One of the ECB’s primary mechanisms for controlling economic activity and inflation is through its three key interest rates. The effectiveness of this approach depends on how quickly financial institutions transmit these rate changes to their customers. Historically, the interest rate on household term deposits has almost always matched the ECB’s main refinancing rate, which is the rate banks pay when they borrow money from the ECB for one week. This alignment persisted for nearly two decades until a divergence emerged in November 2022, noted the CSL.

Following the , the main refinancing rate stood at 4.25%, while term deposit rates lagged at 3.3% in the same month.

Term deposit rates vs ECB refinancing rate

The gap between the fixed-term deposit rates of Luxembourg and the ECB’s refinancing rates in September 2023 reached its highest point in at least 20 years. Between January 2003 and October 2022, the average difference between these interest rates was 0.29pp. However, between November 2022 and June 2024, this gap widened significantly, averaging 1.03pp, a shift described by the CSL as “exceptional.”

Current account rates vs ECB deposit facility rate

Before the 2007-2008 financial crisis, the interest rate on current accounts, which allow for withdrawals and deposits on demand, was closely aligned with the ECB’s deposit facility rate, which banks use for overnight deposits with the Eurosystem. Banks passed on almost entirely the interest they received from the ECB to their customers. However, the low-interest environment of the 2010s saw current account rates drop to the level of term deposits, remaining within the corridor of key ECB rates.
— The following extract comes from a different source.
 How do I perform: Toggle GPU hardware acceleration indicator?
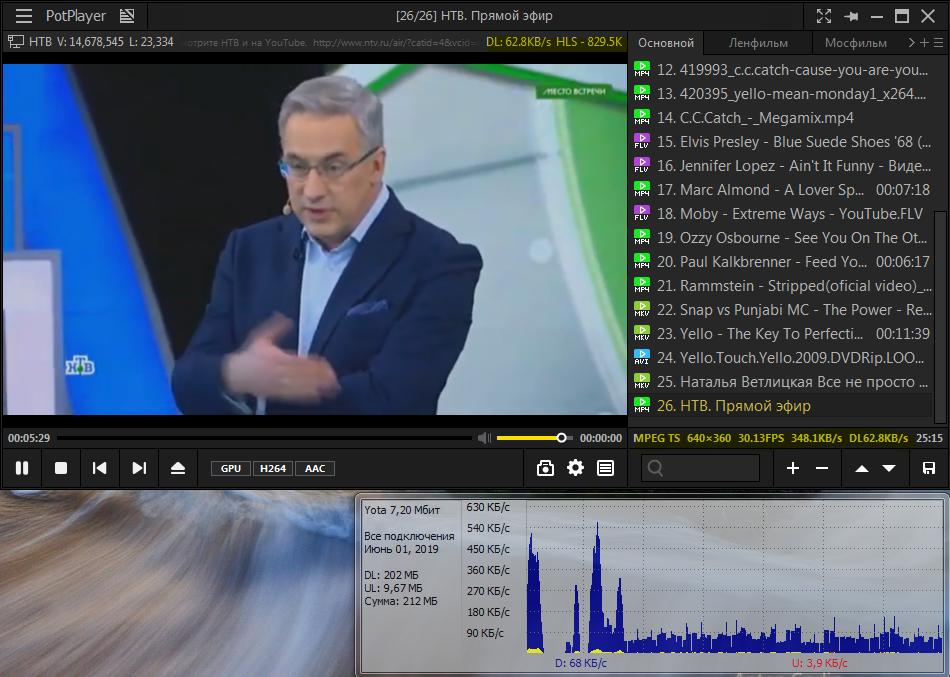(x=231, y=468)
Banks were unable to pass on negative interest rates to customers, as doing so would likely have led to withdrawals of savings, noted the CSL.

However, the recent rise in key interest rates has not been mirrored to the same extent in current account rates. In June 2024, the ECB’s deposit facility rate was 3.75%, while current accounts earned only 1.64%. The gap between these rates has also reached a two-decade high, with the average difference between January 2003 and October 2022 standing at 0.41pp, according to the CSL. This disparity grew to 2.15pp between November 2022 and June 2024.
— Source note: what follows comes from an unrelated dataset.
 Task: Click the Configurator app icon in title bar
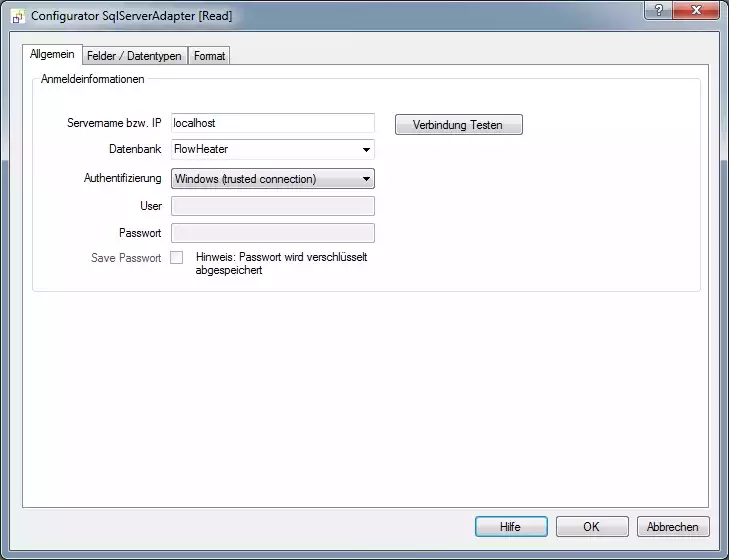coord(17,16)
Variable-rate mortgage rates vs ECB marginal lending facility rate

The impact on variable-rate mortgages differed from that on deposits. From 2003 to 2012, mortgage rates tracked the ECB’s marginal lending facility rate closely. This is the rate at which banks get overnight credit from the Eurosystem. However, since 2012, banks have not fully passed on interest rate cuts to the cost of mortgage loans for households, said the CSL. While the average gap between mortgage rates and the marginal lending facility rate was 0.31pp from January 2003 to December 2011, this increased to 1.17pp between January 2012 and June 2022.

During the period of negative interest rates, this difference was nearly four times higher than in the preceding years. Unlike the delay in adjusting deposit rates, banks swiftly passed on recent key rate increases to mortgage borrowers.

Banks’ interest margins

Data from the Luxembourg Central Bank (BCL) revealed that the interest margin for all credit institutions in Luxembourg surged over the past two years, noted the CSL. In 2023, the difference between interest income and interest expenses reached €10.7bn, a 116% increase compared to the average of €5bn between 2003 and 2021.

Dividends in the banking sector

Luxembourg banks were not alone in benefiting from these developments. According to a report by asset manager Janus Henderson, global dividend payments by companies in 2023 rose by 5.6% year-on-year to a record $1.66trn, the CSL pointed out. The banking sector contributed significantly to this growth, with dividends increasing by over 13% year-on-year to reach $220bn in 2023. Compared to 2021, this represented a 28.6% rise, underscoring the financial windfall for shareholders.

While the ECB’s monetary policy played a crucial role in controlling inflation, it also had adverse effects on indebted households, said the CSL, who argued that the shift in interest rates and the corresponding increase in dividends distributed by banks indicate a redistribution of wealth from debtors to shareholders.